### Saved data entries
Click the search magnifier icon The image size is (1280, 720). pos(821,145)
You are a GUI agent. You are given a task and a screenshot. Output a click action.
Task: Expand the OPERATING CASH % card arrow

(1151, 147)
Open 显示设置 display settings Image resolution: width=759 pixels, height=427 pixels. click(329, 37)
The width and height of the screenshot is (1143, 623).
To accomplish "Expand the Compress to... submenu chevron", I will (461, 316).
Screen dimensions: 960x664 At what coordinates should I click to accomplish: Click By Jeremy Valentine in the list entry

### Required action
Scan the data above and copy every line with "width" in it.

### Output for this task
Open 显示设置 display settings Image resolution: width=759 pixels, height=427 pixels. click(329, 37)
The width and height of the screenshot is (1143, 623).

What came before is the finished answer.